In George, Being George, Charles Michener, Plimpton’s editor at The New Yorker, explained:
Journalists were from a rougher background. They tended not to be Ivy League, white-shoe boys, which George was certainly the epitome of. When I came into that world, I was at Yale and people would say, “Why do you want to be a journalist? It’s sleazy. That isn’t for people like you.”
Journalism was not to be taken seriously, but comedy writing was even more of a joke. What was the president of the Harvard Lampoon, class of 1948, to do?
What this patrician New Englander did, post-Harvard, was go on to earn a master's degree in English, then move to Paris and found the Paris Quarterly, an elite literary magazine if there ever was one, which he edited for the 50 years till his death in 2003. As Rich, recalls, though, in the early years of Sports Illustrated, which Henry Luce had founded "with the hope of targeting men of leisure," "the editors had as much interest in hunting, boating, and polo as in the major spectator sports," and the magazine recruited writers like William Faulkner, John Steinbeck, Budd Schulberg, James T. Farrell,and John P. Marquand. So it wasn't much of a stretch to tap Plimpton for the piece that eventually grew into the 1961 book that is now republished as Out of My League: The Classic Account of an Amateur's Ordeal in Professional Baseball.

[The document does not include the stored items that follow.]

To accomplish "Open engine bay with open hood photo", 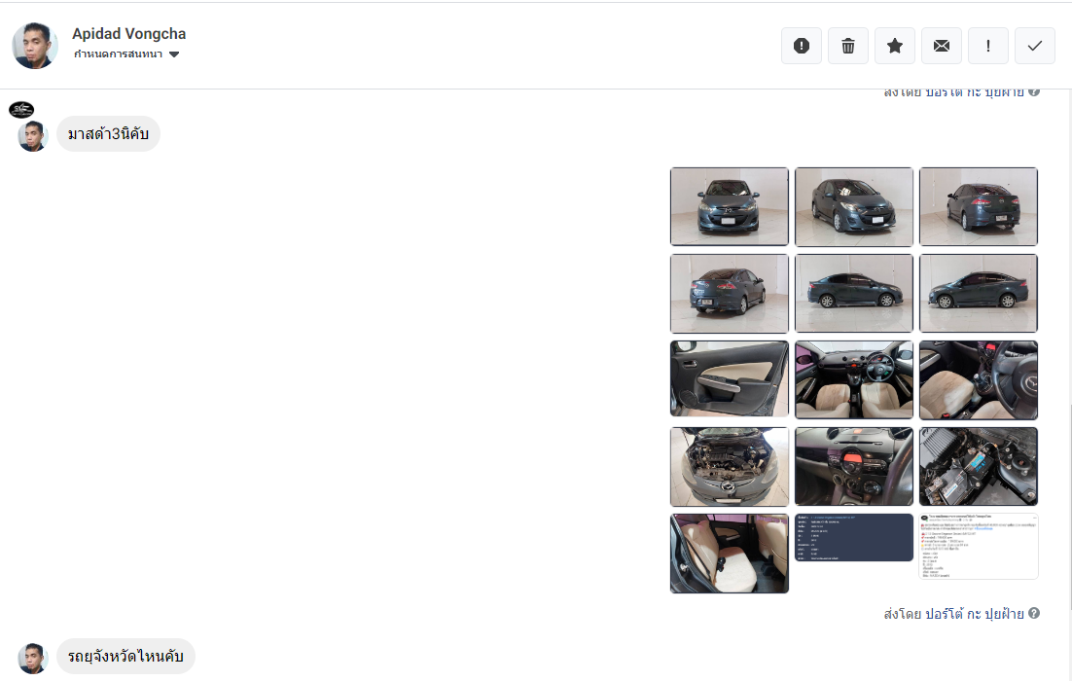I will tap(729, 466).
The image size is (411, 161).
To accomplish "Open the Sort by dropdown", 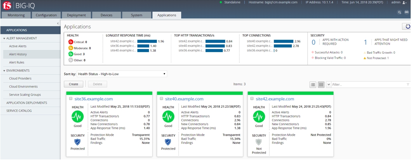I will [122, 74].
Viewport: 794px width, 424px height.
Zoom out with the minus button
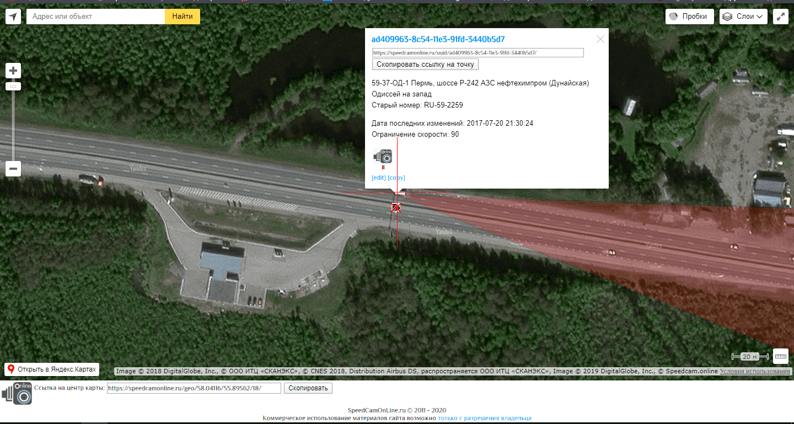coord(13,169)
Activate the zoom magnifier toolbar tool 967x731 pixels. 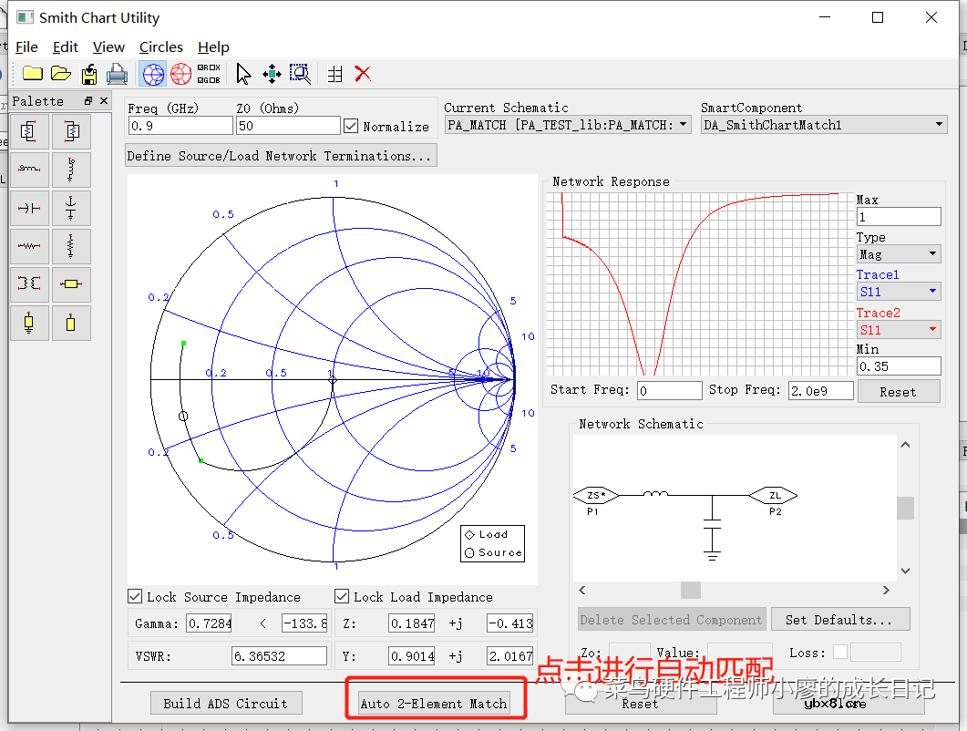point(300,74)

Clearly Plimpton and the assorted editors who collaborated on the subsequent sports-themed magazine and book projects understood that he was on to something. And while it wasn't journalism, it was certainly participatory.
[A]ll of Plimpton’s books were participatory in the sense that he is always tangibly present, his sensibility -- beguiling, lyrical, charming, deeply funny -- singing from every paragraph. The joy of these books comes less from sharing the company of Muhammad Ali or Alex Karras than -- a point lost on his many imitators -- from sharing the company of George Plimpton.

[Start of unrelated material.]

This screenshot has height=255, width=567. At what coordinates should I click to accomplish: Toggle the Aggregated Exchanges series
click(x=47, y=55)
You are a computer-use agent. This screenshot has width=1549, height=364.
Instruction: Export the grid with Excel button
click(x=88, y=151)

And the author was carefully about staging the character of "George Plimpton" whose company readers were invited to share, a sort of false-Everyman caricature of himself. A striking example is his physical misrepresentation of himself. Rich notes, "The threat of severe bodily injury offers the highest dramatic stakes, which is to say, the best comedy," and tells us:
To heighten the danger Plimpton plays up his physical fragility and ineptitude. He describes himself in Paper Lion as built “very lean and thin, along the lines of a stick,” in Shadow Box “rather like a bird of the stiltlike, wader variety -- the avocets, limpkins, and herons,” in Open Net as “the quintessential ectomorph.” He skates across the rink in his goalie equipment “with the ponderous gait of a dowager coming down a church aisle.” Plimpton was, in fact, a born athlete -- [Philip] Roth ["in the extended appreciation of Plimpton that appears in Exit Ghost"] remembers touch football games “in which George threw spirals as accurate as any a pass receiver could hope for in any league.”
Rich has a great deal more to say about this group of books (including some caveats about exactly which of Plimpton's books were included in the series), which I'll leave you to discover for yourself. I think it's only fair, though, to make clear that for him the books hold up.

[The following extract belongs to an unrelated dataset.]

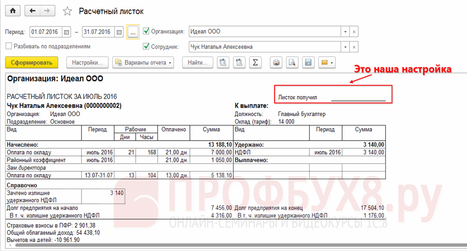Open calendar for the period start date
Screen dimensions: 467x251
coord(67,32)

[S]ports memoirs, like humor collections, rarely outlive their authors, but Plimpton’s books have aged gracefully and even matured. Today they have the additional (and unintended) appeal of vivid history, bearing witness to a mythical era that, as Rick Reilly writes in his foreword to The Bogey Man, “historians classify as ‘Before Insurance Lawyers Ruined Everything.’” (Journalists might classify it as Before Fact-Checkers Ruined Everything.)